Quand Final Fantasy X sort à l’été 2001 au Japon, les développeurs sont épuisés — mais conscients d’avoir créé un jalon. Yoshinori Kitase dira plus tard :
“Nous n’avons pas seulement changé de génération de console. Nous avons changé de manière de raconter.”
Réception critique
À sa sortie, Final Fantasy X reçoit une ovation mondiale.
➤ Famitsu : 39/40
➤ IGN : 9,5/10
➤ GameSpot : 9,3/10
➤ Metacritic : 92/100
Les critiques saluent unanimement la direction artistique, le système de combat et l’émotion du scénario. Seules les légères lourdeurs du doublage anglais font débat.

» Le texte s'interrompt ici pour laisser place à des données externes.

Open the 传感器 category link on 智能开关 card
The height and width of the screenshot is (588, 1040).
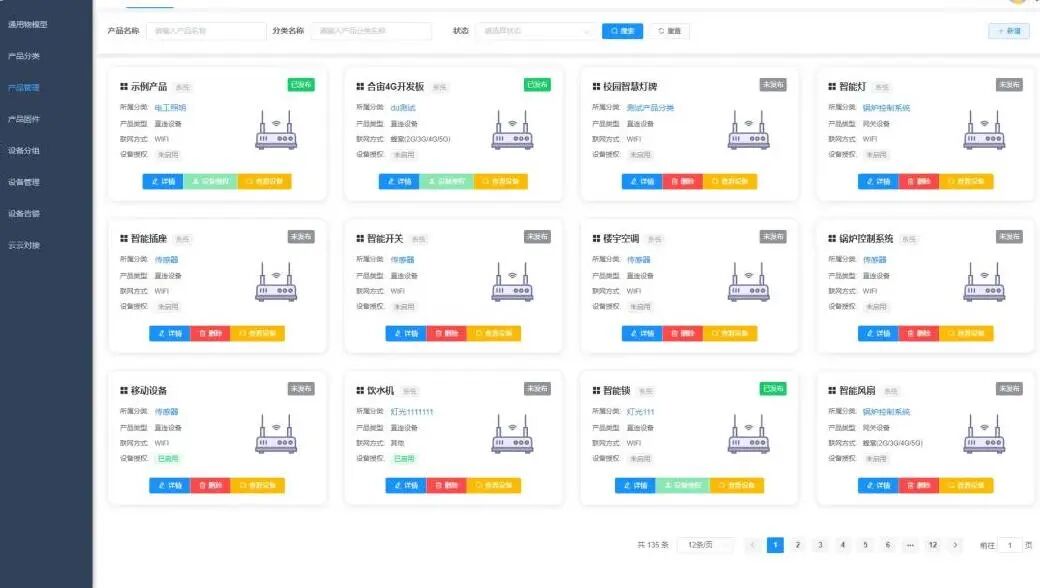pyautogui.click(x=402, y=258)
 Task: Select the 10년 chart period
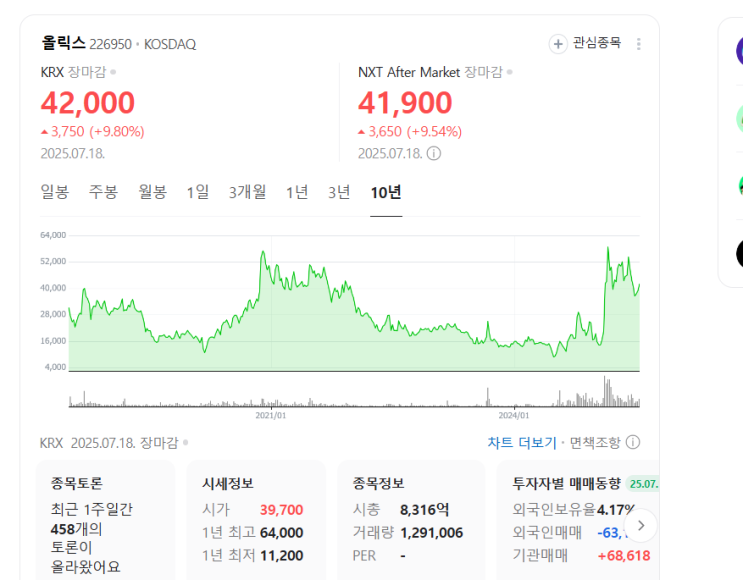click(386, 192)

Commercialement, c’est un raz-de-marée: 6,6 millions d’exemplaires vendus en un an, plus de 10 millions aujourd’hui (toutes versions confondues). Il devient le jeu le plus vendu de l’histoire de Square avant la fusion avec Enix.
Héritage et continuité
Deux ans plus tard, Final Fantasy X-2 prolonge l’aventure.
Premier épisode à avoir une suite directe, il divise mais impressionne par sa liberté et son ton plus pop.
En 2013, la version HD Remaster sur PS3/PS4/PC redonne vie à Spira, confirmant la pérennité de l’œuvre.
Le jeu est aujourd'hui jouable sur tout les supports du moment, pas possible de le rater.
FFX est aussi le point d’équilibre du JRPG classique : après lui, la série glissera vers l’action (FFXII, FFXV), laissant derrière ce modèle à tour par tour parfaitement abouti.
Pourquoi il mérite sa place dans les 25 ans de la PS2
Parce qu’il a redéfini les contours du JRPG moderne — en le rendant cinématographique, émotionnellement profond et universel. Parce qu’il a transformé la PlayStation 2 en un sanctuaire narratif, capable de rivaliser avec le langage du cinéma. Parce qu’il a su relier deux ères du jeu vidéo — celle du pixel et celle du polygone — dans une œuvre de transition aussi technique que poétique.
Et parce qu’au-delà des chiffres, des ventes et des critiques, Final Fantasy X demeure ce que peu de jeux osent être : une prière mise en scène, une offrande interactive à la mémoire, au deuil et à l’amour.